Alas, we know this to be all too true: hate speech can be fatally infectious. Left unchecked, racism almost invariably spreads virally through society. Centuries after these Biblical words were written, hateful words continue to mutate into racist attitudes and actions in new and frightening ways.

2 thoughts on “Race and Infection

  1. You picked a great photo to illustrate your point, since it demonstrates that “race mixing” was itself thought of as an infection, with racial purity being contaminated by association with outsiders.

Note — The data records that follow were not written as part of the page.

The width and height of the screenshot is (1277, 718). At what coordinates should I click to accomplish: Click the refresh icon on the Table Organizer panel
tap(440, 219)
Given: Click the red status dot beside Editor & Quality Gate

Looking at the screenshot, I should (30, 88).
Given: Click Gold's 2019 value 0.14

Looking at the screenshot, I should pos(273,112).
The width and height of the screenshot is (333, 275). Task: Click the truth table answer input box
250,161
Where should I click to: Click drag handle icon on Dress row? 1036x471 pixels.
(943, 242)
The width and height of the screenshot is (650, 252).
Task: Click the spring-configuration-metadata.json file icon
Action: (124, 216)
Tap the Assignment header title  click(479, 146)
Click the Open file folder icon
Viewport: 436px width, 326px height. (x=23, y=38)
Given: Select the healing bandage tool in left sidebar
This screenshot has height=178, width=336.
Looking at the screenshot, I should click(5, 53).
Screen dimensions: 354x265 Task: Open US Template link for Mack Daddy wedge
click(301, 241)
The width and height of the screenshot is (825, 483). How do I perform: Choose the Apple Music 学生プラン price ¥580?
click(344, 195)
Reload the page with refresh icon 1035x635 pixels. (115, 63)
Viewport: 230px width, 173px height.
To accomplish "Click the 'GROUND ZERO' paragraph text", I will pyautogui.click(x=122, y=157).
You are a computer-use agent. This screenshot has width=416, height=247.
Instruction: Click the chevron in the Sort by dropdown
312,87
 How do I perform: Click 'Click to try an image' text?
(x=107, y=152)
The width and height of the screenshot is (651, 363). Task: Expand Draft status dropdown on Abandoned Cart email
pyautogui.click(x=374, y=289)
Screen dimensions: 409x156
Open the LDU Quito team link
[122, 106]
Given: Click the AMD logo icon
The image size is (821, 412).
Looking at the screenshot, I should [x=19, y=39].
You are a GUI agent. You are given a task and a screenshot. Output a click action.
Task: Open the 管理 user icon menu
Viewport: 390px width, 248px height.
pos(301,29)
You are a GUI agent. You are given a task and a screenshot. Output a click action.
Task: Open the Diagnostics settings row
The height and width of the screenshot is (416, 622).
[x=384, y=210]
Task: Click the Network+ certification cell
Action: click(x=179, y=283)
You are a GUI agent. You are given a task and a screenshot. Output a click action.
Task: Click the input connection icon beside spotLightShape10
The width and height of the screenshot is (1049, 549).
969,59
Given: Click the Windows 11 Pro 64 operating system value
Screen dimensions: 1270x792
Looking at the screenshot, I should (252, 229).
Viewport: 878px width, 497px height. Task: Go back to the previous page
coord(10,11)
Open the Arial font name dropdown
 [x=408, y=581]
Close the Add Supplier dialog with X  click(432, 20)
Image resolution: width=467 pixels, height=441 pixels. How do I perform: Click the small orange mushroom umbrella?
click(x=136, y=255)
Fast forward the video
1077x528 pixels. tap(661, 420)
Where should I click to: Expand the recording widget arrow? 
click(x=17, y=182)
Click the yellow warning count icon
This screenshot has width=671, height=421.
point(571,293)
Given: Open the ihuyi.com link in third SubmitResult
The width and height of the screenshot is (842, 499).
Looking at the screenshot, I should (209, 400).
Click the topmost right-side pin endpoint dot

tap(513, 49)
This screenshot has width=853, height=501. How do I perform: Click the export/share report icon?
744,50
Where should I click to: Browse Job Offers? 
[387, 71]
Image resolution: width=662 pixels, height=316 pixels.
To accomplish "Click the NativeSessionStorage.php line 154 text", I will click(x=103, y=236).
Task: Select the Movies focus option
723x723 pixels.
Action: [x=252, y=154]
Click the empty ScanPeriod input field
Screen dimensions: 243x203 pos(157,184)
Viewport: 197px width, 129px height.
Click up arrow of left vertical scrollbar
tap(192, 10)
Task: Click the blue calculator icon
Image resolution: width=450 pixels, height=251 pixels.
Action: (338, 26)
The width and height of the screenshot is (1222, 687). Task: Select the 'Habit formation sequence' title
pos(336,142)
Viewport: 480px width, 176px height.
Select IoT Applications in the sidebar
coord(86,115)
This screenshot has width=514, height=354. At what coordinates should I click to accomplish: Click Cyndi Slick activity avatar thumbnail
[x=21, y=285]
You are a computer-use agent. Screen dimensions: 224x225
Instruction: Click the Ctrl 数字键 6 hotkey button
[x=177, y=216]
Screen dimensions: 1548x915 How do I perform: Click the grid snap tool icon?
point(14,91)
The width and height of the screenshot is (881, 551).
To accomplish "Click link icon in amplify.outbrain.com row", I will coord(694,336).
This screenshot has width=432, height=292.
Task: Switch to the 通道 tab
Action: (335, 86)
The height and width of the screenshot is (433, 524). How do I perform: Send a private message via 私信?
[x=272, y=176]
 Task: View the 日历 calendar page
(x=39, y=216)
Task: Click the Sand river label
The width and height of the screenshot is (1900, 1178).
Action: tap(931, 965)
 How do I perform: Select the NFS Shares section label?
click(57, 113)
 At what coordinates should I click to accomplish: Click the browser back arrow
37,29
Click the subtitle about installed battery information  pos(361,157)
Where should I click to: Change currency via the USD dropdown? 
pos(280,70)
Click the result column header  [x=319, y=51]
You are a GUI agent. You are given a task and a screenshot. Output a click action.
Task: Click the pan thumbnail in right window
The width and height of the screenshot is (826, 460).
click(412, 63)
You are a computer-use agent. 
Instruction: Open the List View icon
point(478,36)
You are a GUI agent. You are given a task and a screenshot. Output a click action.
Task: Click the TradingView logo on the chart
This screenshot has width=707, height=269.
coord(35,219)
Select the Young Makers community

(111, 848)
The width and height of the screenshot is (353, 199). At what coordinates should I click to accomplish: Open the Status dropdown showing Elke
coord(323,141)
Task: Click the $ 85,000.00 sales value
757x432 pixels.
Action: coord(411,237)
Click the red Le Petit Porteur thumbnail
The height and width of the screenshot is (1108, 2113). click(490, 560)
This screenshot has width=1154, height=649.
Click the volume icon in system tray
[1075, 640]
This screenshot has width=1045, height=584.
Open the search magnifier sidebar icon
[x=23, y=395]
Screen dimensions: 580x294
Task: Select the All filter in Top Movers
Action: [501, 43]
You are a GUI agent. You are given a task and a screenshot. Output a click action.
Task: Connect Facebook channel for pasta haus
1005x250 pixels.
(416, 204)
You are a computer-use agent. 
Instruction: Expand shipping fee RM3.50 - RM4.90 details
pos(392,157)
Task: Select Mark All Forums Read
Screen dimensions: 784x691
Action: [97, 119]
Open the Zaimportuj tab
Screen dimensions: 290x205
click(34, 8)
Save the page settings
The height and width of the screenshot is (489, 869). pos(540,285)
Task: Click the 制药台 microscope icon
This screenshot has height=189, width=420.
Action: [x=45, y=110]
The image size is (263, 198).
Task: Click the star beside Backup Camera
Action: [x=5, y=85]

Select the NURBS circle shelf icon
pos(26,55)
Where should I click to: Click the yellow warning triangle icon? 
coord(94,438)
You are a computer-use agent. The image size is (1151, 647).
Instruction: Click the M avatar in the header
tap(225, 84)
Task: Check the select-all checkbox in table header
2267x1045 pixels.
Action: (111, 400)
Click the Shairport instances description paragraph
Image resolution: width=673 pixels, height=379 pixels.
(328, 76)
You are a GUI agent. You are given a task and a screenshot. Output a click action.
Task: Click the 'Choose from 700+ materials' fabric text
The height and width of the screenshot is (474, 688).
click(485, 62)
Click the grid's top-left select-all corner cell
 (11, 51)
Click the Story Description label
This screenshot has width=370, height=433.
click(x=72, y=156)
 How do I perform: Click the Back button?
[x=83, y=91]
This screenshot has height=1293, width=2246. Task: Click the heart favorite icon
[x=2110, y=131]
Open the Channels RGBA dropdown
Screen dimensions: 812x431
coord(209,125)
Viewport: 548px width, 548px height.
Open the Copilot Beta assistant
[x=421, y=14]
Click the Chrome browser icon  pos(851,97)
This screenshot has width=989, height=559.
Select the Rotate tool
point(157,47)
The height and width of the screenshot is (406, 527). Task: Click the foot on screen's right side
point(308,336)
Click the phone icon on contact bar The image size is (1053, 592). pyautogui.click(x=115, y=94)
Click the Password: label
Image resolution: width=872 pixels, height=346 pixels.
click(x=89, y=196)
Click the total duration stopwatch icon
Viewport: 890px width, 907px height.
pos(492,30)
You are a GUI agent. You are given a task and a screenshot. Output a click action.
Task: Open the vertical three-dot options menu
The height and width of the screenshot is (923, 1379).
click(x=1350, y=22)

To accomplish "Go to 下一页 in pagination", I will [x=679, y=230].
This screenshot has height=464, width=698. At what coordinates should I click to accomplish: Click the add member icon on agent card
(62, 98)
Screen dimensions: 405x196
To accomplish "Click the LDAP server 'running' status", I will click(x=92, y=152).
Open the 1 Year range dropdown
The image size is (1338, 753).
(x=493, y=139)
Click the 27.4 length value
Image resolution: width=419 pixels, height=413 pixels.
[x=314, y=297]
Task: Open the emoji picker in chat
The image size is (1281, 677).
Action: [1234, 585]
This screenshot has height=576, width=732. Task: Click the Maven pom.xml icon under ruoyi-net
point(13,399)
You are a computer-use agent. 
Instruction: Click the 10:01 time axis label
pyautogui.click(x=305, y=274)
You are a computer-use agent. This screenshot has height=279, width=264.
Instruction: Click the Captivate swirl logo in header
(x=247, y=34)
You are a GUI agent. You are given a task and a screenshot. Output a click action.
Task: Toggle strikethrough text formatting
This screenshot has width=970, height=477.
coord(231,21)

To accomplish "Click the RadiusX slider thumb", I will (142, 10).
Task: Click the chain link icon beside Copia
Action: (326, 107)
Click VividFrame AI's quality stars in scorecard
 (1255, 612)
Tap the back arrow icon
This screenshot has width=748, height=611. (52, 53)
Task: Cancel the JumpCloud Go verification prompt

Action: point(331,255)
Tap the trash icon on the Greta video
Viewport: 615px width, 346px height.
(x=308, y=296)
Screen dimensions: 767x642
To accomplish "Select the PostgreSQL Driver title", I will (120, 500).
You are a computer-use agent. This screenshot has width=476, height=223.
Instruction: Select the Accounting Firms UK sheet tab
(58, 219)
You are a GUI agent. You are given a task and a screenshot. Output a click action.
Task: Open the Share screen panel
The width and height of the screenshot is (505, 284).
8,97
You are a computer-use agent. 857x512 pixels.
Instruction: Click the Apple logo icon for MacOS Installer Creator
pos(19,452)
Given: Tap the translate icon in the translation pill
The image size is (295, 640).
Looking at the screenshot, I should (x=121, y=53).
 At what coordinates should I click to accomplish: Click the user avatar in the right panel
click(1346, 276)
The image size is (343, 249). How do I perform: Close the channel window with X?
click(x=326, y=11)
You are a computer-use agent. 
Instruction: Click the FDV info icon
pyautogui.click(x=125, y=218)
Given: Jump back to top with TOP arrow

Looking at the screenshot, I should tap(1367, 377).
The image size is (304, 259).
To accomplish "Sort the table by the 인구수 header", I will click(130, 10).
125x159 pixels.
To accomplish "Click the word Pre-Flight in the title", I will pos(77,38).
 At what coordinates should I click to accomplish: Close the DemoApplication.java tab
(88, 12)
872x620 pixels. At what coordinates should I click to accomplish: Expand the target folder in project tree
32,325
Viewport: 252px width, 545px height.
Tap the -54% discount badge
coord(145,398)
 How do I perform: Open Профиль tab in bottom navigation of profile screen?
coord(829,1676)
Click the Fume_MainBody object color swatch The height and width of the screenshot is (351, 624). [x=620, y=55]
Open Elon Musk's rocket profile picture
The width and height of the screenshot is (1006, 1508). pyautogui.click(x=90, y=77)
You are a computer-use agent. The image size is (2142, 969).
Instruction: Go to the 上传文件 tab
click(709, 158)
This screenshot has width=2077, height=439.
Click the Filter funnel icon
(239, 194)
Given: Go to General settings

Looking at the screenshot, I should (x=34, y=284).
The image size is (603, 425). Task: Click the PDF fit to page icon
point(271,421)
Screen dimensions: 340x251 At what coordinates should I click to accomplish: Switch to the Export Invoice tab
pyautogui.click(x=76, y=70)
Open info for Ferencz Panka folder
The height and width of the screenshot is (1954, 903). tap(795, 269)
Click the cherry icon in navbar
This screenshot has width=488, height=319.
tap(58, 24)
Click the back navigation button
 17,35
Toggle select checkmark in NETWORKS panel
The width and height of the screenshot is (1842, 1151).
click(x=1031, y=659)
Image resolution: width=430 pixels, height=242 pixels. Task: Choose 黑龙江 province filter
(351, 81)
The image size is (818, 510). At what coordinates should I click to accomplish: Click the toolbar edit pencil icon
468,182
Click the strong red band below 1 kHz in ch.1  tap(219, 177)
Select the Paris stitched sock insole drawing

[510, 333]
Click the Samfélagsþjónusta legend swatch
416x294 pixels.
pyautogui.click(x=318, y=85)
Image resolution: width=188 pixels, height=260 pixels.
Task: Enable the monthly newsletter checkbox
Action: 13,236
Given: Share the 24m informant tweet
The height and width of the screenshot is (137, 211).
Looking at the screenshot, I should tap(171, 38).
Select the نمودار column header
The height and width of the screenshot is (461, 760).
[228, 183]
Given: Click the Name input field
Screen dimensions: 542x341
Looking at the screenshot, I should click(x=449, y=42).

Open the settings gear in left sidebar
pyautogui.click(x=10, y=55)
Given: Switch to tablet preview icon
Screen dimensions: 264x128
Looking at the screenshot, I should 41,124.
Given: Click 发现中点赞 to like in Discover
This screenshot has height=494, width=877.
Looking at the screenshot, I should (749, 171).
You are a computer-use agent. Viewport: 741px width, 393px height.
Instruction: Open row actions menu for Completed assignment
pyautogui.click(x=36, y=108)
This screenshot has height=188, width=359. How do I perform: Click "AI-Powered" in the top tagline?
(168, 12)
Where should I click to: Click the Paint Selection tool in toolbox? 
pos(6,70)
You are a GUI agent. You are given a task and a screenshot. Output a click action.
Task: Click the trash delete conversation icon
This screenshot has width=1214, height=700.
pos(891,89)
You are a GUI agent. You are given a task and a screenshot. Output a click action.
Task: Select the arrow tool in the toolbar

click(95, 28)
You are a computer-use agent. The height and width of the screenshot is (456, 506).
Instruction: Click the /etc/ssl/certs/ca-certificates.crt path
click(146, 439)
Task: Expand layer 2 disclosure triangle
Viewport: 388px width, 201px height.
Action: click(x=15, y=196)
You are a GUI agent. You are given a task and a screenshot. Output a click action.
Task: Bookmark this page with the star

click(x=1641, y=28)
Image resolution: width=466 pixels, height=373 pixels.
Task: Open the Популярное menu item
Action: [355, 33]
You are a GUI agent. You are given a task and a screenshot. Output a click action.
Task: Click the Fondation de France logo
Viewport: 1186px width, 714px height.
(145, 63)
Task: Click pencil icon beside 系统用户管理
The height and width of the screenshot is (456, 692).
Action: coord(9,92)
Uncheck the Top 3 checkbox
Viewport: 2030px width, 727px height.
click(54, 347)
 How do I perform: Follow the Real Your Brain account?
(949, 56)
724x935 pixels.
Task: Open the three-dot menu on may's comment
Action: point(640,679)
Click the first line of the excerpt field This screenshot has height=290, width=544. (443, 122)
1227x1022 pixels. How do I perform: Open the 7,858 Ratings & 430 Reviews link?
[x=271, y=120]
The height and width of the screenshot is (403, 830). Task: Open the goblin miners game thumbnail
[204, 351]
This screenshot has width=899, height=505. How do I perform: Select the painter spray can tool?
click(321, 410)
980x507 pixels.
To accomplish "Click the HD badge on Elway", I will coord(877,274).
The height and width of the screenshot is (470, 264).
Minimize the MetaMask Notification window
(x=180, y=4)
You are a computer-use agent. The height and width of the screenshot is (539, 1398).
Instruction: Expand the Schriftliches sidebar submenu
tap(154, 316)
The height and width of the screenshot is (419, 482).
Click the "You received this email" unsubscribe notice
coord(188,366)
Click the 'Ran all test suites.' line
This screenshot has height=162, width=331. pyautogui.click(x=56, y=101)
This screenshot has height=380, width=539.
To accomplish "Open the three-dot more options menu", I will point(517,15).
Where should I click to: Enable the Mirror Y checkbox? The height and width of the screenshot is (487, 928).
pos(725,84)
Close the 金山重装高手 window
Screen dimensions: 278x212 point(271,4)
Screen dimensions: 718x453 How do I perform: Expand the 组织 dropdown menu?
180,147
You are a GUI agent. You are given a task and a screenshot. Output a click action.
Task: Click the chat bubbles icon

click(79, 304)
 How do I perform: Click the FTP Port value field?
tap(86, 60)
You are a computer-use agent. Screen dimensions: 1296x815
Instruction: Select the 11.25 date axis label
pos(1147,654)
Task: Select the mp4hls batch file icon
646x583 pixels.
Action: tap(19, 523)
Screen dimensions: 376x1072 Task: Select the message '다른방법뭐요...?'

    Sadly, while I’d love to believe the Torah was chastising Miriam for her racism, doesn’t it seem more likely she was being punished simply for going against the chosen leader? After all, G-D showed no racial scruples in exhorting Moses, Samuel etc to wipe out certain races: e.g. the Midianites, Amalekites.

    • Lesley,

      I’d say that there are many diverse voices in Torah, some preaching coexistence, some preaching xenophobia, some exhorting justice, some exhorting genocide. (One example: we read that Moses marries a Midianite woman and is mentored by her father, the High Priest of Midian. Elsewhere we read that God commands Israel to attack the Midianites w/out mercy. Different voices.)

      In the case of this story, most Biblical critics say we have two conflated traditions: one in which Aaron/Miriam criticize Moses for having a black wife and another in which they challenge his prophetic authority. I’m choosing to affirm the anti-racist polemic and reject the tradition that upbraids Miriam for her going “against God’s chosen leader.”

      Am I just picking and choosing what I like in the text and ignoring what I don’t? Absolutely. (You wanna make somethin’ of it?)